Bahari has stated in interviews that when in solitary confinement you can see (when not blindfolded) and touch only the walls around you, and so you must go inside yourself to retain hope for release. While some prisoners tap into spiritual or religious sources, as a self-identified nonbeliever Bahari turned to the memories of his father, a social activist imprisoned during the Shah’s rule in the 1950s, and his sister, also an activist who was imprisoned by the Ayatollah Khomeini. Mining the absurdity of his situation and of his interrogator’s fixations also helped Bahari sustain hope for freedom. And he promised himself that he would write a book about his experience in order to bring attention to the similar plight of thousands of journalists around the world who are imprisoned at any time.
Bahari’s memoir, Then They Came for Me, was published in 2011 and provided source material for the Rosewater screenplay, written by Stewart. It wasn’t his intention to write and direct the film, but impatience with the slow pace of Hollywood financing and production brought Stewart to the decision to make it himself, with Bahari’s advisement. They filmed in Jordan (the prison scenes took place in a working prison) in what the actors, namely Gael García Bernal as the jailed journalist, have said was a very collaborative effort.
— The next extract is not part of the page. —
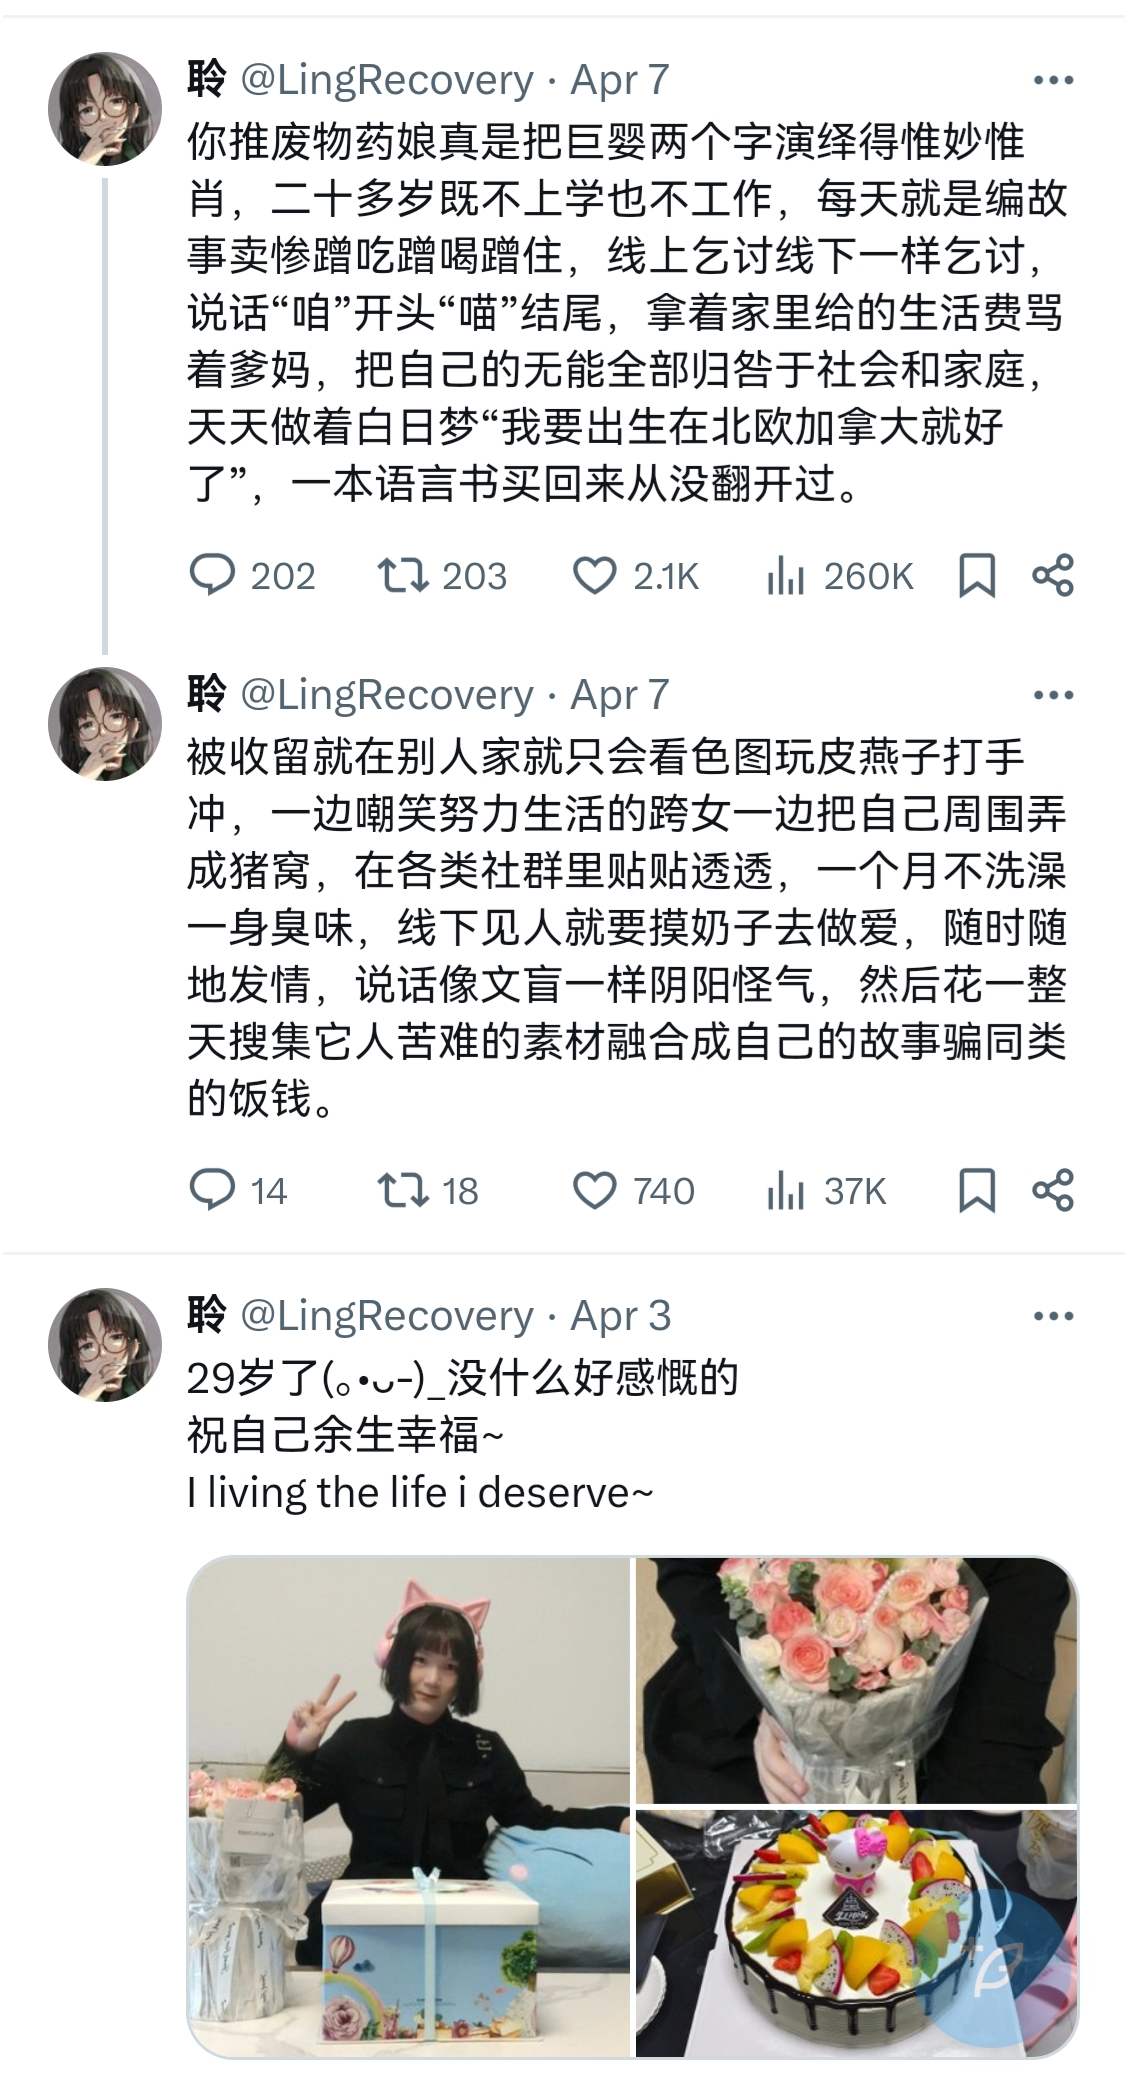The width and height of the screenshot is (1128, 2095).
Task: Repost the tweet with 18 reposts
Action: point(402,1190)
And Stewart does a fine job at the helm. One brief scene in particular showcases his talent for conveying much in a simple visual. It’s a scene after the election and before Bahari is imprisoned where his driver, a very likeable character who embodies the spirit of young, reform-minded Iranians, has stopped his motorcycle on the side of the road at sunset to pray. Bahari leans patiently against the bike, working. It conveys the nuances of Iranians who are both progressive and pious, and of a journalist dedicated to telling their story. (As Stewart noted in the Q&A, he’s the only person who prays in the film and he’s also one of the most relatable characters to Western audiences.)
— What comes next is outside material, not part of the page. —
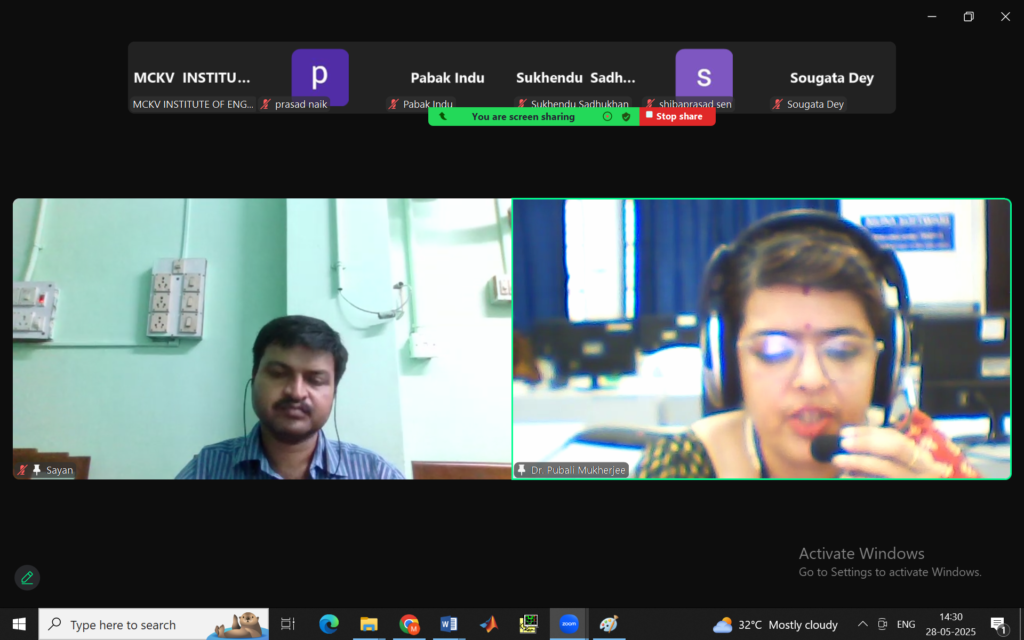
Task: Click the circular status icon beside the shield
Action: 607,117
For these reasons and more, Rosewater is a film you just have to applaud. My quibbles with the storytelling mainly involve the title character, Rosewater. While his quirks supply some oft-noted comic relief to the film, I felt his character wasn’t revealed to the extent it could have been. (The film is named Rosewater, after all.) Stewart has said that he wanted to show the banal and bureaucratic side of a regime and the office of interrogators, and in the Q&A described a scene where Rosewater goes into the break room at the prison and gets angry when he discovers someone has eaten his cucumbers and starts interrogating his coworkers. They had to cut the scene, Stewart said, but I wish it had been left in.
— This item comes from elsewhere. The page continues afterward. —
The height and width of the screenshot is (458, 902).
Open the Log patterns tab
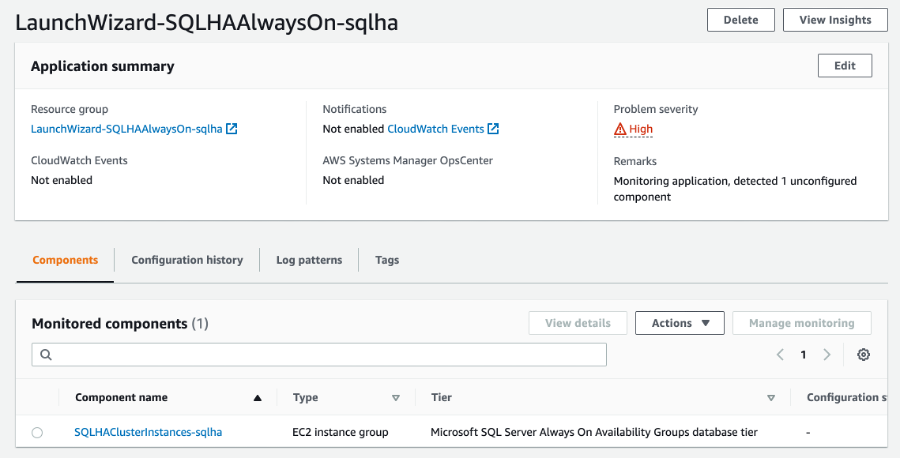[309, 260]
But that’s all part of the process of filmmaking, which Stewart amiably undertook to tell a great story. When asked if he regretted airing The Daily Show segment that was later used against Bahari, Stewart said no: “You can’t control what idiots leverage.” And when a Georgetown student stood before him and nervously said: “Woody Allen says he never watches his movies after they’re done. How about you?” Stewart deadpanned, “No. I never rewatch Woody Allen’s movies either.” And because there’s often a sincerity behind Stewart’s quips, he added, “but I’ve seen this one [Rosewater] something like 3,000 times.”